Pour que notre outil collectif de finance solidaire avec les organisations du Sud donne les résultats escomptés, nous avons besoin de :

  1. Mobiliser davantage d’épargne solidaire provenant de l’épargne organisationnelle des OCI et aussi davantage d’épargne solidaire provenant des autres acteurs de l’économie solidaire et coopérative du Québec (les Fonds de travailleurs, par exemple). Nous pourrions aussi y investir davantage de notre épargne individuelle (le dossier des investisseurs solidaires individuels est actuellement à l’étude par le FISIQ).
  2. Faire le choix stratégique de soutenir davantage les OCI qui s’engagent dans une solidarité économique conséquente avec le Sud en créant, par exemple, un volet de financement public qui y est dédié.
  3. Élargir nos alliances avec les mouvements socioéconomiques du Québec. Nous avons la chance d’avoir plusieurs composantes des mouvements sociaux qui ont travaillé à développer chez nous une économie sociale et coopérative résiliente. L’expérience et l’expertise de ces mouvements n’a cependant pas encore été beaucoup mobilisée dans notre solidarité internationale. Cela doit changer.
  4. Développer des alliances avec des institutions de finance solidaire dans les pays dans lesquels nous intervenons et oser repenser et développer avec eux des modèles innovants qui répondent aux besoins des porteurs de projets du Sud. Les alliances qu’a développé le FISIQ avec la Fondation Sen’Finances en Afrique de l’Ouest (Sénégal) et avec le FOGAL en Amérique latine (Pérou) sont des exemples de façons de mettre en commun les expertises des uns et des autres.

Quelques références pour aller plus loin

Outils

Fiches de formation créées par le Fonds Solidarité Sud pour le FISIQ

Fondation Énergie pour le monde

Livres et documents de référence

Favreau, L., C. Mercier et N. McSween (2024) Une solidarité économique en action. Six organisations témoignent, dossier synthèse du Rendez-vous annuel du Fonds Solidarité Sud du 24 octobre 2024.

Favreau, L. (2022). Le Fonds Solidarité Sud. Histoire, parcours et perspectives.

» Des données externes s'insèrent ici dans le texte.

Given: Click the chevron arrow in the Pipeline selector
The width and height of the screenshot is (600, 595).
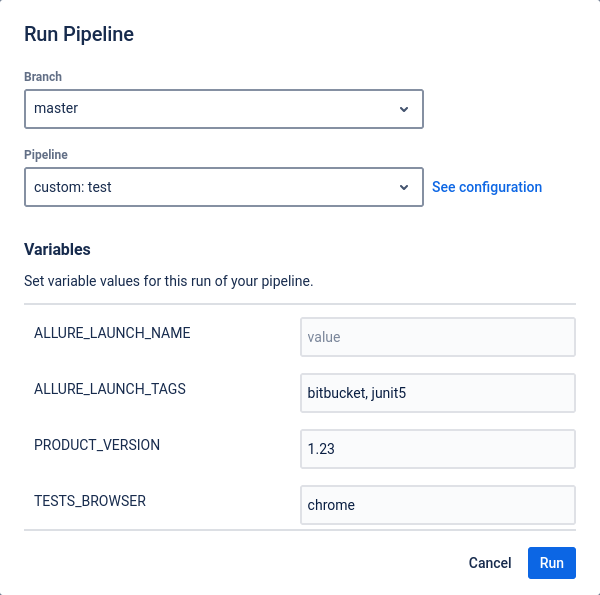Looking at the screenshot, I should pos(404,187).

Favreau, L. et L. Fréchette (2019). Solidarité internationale. Écologie, économie et finance solidaire, PUQ.

FSS, FISIQ, UPA DI, SOCODEVI, CECOSOL (2024). « Quand des organisations de coopération internationale du Québec deviennent des investisseurs… et des prêteurs », article du journal Le Devoir, 4-5 février 2024.

Favreau, L. et E. Foy (2021). Développement économique local dans les pays du Sud : l’avenir des services énergétiques.

Klein, N., G. Boulanger et N. Calvé (2015). Tout peut changer. Capitalisme et changement climatique. Lux Éditeur.

 

[1] Cette question est au cœur des débats et discussions des États généraux de la solidarité internationale du Québec en 2025.
[2] L’ODD 7 :  Garantir l’accès de tous à des services énergétiques fiables, durables et modernes, à un coût abordable.
[3] L’ODD 9 :  Bâtir une infrastructure résiliente, promouvoir une industrialisation durable qui profite à tous et encourager l’innovation.